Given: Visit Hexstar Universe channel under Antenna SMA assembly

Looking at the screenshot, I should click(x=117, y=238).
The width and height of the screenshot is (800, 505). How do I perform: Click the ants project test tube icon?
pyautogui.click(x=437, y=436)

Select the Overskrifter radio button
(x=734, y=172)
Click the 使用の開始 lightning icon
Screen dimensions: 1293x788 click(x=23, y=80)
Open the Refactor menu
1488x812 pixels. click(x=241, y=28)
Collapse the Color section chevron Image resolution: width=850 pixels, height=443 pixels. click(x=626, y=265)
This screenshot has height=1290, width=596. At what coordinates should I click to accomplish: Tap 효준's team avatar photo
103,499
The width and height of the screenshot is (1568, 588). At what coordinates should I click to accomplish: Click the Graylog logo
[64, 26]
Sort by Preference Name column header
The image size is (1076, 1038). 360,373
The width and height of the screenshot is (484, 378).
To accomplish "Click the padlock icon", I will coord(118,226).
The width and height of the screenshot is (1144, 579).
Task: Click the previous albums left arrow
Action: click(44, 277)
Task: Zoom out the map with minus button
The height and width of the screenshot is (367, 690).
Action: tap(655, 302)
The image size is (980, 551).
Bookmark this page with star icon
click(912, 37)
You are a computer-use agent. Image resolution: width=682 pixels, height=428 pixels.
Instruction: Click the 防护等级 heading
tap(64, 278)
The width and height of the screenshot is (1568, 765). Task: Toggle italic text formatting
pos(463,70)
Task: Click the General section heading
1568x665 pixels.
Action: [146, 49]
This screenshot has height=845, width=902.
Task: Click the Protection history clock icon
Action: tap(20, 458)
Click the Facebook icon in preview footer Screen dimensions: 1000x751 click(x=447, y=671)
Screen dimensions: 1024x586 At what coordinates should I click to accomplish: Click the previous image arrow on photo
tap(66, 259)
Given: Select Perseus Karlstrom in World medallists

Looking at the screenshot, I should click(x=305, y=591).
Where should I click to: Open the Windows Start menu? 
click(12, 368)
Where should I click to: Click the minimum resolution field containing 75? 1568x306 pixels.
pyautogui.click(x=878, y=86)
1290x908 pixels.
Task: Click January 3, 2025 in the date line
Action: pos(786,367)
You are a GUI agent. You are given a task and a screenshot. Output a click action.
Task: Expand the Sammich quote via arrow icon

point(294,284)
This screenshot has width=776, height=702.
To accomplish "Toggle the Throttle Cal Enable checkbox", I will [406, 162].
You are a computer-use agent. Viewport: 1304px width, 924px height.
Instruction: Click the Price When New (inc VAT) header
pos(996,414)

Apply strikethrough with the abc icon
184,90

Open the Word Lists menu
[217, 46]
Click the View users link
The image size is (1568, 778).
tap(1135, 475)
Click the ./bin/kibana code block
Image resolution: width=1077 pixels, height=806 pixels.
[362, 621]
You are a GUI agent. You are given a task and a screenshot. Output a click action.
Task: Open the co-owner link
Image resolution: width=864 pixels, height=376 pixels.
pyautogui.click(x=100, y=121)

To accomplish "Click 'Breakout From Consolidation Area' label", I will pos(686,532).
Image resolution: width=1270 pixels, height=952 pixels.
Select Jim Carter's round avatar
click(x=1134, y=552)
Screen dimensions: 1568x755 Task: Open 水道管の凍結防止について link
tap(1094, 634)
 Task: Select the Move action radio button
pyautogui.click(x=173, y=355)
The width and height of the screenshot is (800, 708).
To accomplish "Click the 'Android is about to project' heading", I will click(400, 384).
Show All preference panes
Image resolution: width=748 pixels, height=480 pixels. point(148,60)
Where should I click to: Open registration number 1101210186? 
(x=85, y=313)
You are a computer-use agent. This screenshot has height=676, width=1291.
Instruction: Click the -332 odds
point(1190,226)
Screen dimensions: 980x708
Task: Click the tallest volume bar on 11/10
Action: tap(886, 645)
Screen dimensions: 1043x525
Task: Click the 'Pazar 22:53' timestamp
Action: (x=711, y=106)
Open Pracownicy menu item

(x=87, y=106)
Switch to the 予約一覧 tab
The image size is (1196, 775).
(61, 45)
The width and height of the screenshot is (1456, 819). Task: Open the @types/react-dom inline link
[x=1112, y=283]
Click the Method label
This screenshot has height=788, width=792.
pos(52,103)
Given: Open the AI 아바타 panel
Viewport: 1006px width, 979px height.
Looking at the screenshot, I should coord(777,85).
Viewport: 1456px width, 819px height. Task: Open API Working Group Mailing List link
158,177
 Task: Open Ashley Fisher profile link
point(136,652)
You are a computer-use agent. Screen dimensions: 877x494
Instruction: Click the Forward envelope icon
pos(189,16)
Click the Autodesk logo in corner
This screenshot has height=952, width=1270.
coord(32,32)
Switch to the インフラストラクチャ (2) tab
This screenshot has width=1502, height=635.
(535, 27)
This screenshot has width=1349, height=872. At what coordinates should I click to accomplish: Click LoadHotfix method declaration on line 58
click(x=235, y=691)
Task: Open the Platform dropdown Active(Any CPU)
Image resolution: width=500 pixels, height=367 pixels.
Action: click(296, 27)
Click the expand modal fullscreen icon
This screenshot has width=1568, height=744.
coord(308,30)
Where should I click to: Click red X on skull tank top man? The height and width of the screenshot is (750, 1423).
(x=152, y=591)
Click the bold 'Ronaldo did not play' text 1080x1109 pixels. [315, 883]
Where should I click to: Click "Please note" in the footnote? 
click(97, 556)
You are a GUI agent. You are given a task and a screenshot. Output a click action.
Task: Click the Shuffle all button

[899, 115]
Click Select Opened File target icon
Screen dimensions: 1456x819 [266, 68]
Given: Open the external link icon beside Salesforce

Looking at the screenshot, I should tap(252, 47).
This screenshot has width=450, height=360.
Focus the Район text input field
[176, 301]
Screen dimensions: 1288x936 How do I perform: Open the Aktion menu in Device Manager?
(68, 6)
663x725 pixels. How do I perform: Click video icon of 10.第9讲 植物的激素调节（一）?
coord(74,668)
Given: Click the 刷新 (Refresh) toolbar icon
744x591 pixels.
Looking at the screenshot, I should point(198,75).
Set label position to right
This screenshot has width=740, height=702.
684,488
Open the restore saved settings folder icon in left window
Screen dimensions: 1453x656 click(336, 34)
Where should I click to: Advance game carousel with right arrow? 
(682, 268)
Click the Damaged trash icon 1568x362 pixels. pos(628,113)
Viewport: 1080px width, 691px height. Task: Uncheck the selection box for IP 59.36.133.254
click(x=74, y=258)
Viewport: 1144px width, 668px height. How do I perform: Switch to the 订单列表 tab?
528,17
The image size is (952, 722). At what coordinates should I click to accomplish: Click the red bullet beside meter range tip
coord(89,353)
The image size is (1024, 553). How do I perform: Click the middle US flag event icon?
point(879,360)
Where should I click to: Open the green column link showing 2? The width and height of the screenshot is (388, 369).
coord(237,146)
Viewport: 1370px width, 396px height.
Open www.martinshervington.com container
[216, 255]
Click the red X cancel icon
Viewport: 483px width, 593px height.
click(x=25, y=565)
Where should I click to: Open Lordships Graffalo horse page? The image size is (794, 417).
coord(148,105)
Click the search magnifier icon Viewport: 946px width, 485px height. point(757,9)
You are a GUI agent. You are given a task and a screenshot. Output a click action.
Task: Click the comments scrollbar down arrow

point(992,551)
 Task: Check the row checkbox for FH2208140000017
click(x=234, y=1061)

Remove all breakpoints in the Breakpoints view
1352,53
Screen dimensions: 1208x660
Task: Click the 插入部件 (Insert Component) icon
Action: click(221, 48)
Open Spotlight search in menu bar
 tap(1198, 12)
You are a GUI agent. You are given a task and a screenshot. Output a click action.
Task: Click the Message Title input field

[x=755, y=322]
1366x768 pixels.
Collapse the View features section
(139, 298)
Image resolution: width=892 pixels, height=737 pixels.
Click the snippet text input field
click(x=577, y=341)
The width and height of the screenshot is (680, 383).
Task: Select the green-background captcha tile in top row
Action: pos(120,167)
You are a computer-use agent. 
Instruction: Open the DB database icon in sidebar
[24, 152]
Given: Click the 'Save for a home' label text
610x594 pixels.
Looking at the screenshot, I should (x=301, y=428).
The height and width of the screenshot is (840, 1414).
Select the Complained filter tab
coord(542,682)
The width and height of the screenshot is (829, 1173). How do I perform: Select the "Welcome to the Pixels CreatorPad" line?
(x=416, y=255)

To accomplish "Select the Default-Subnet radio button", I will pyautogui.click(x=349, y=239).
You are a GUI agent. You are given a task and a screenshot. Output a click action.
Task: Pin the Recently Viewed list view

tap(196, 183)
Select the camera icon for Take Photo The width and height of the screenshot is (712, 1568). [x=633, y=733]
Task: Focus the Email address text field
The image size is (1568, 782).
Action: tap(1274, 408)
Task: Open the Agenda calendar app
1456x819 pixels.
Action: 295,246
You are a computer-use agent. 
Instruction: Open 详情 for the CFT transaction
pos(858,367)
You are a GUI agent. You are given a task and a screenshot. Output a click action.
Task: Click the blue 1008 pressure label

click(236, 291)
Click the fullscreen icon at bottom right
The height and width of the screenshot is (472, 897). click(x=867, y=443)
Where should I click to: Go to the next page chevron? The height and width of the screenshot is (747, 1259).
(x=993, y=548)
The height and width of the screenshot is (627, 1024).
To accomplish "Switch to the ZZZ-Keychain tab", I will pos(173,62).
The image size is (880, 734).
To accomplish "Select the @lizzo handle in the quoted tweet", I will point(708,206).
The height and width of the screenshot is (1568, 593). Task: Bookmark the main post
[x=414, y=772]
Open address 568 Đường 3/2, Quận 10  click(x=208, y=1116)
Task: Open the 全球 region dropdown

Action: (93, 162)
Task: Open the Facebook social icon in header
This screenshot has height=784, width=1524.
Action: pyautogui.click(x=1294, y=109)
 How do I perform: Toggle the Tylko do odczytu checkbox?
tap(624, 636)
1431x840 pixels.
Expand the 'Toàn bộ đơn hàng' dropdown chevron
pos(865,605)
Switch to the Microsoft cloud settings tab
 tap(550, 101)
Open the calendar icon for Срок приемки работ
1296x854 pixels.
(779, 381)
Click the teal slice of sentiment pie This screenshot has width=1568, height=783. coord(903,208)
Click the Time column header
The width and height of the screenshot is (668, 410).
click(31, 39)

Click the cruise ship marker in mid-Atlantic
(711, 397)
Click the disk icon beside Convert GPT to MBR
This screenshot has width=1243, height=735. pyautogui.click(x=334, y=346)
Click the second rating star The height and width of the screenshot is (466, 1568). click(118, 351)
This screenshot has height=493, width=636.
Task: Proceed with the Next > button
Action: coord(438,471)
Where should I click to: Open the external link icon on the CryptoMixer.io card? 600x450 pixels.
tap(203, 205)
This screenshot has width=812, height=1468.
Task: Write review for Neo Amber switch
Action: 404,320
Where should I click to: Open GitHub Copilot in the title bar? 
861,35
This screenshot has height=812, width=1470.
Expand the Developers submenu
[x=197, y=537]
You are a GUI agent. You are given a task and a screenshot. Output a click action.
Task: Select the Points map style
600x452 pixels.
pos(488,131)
=-=-=-=-=
Starting at the line that contains "Task: Open the Facebook social icon in header" and continuing through the end of the entries, give those lines again with "icon" swapped for "symbol" and nothing else changed.

[Result for this task]
Task: Open the Facebook social symbol in header
This screenshot has height=784, width=1524.
Action: pyautogui.click(x=1294, y=109)
 How do I perform: Toggle the Tylko do odczytu checkbox?
tap(624, 636)
1431x840 pixels.
Expand the 'Toàn bộ đơn hàng' dropdown chevron
pos(865,605)
Switch to the Microsoft cloud settings tab
 tap(550, 101)
Open the calendar symbol for Срок приемки работ
1296x854 pixels.
(779, 381)
Click the teal slice of sentiment pie This screenshot has width=1568, height=783. coord(903,208)
Click the Time column header
The width and height of the screenshot is (668, 410).
click(31, 39)

Click the cruise ship marker in mid-Atlantic
(711, 397)
Click the disk symbol beside Convert GPT to MBR
This screenshot has width=1243, height=735. pyautogui.click(x=334, y=346)
Click the second rating star The height and width of the screenshot is (466, 1568). click(118, 351)
This screenshot has height=493, width=636.
Task: Proceed with the Next > button
Action: coord(438,471)
Where should I click to: Open the external link symbol on the CryptoMixer.io card? 600x450 pixels.
tap(203, 205)
This screenshot has width=812, height=1468.
Task: Write review for Neo Amber switch
Action: 404,320
Where should I click to: Open GitHub Copilot in the title bar? 
861,35
This screenshot has height=812, width=1470.
Expand the Developers submenu
[x=197, y=537]
You are a GUI agent. You are given a task and a screenshot. Output a click action.
Task: Select the Points map style
600x452 pixels.
pos(488,131)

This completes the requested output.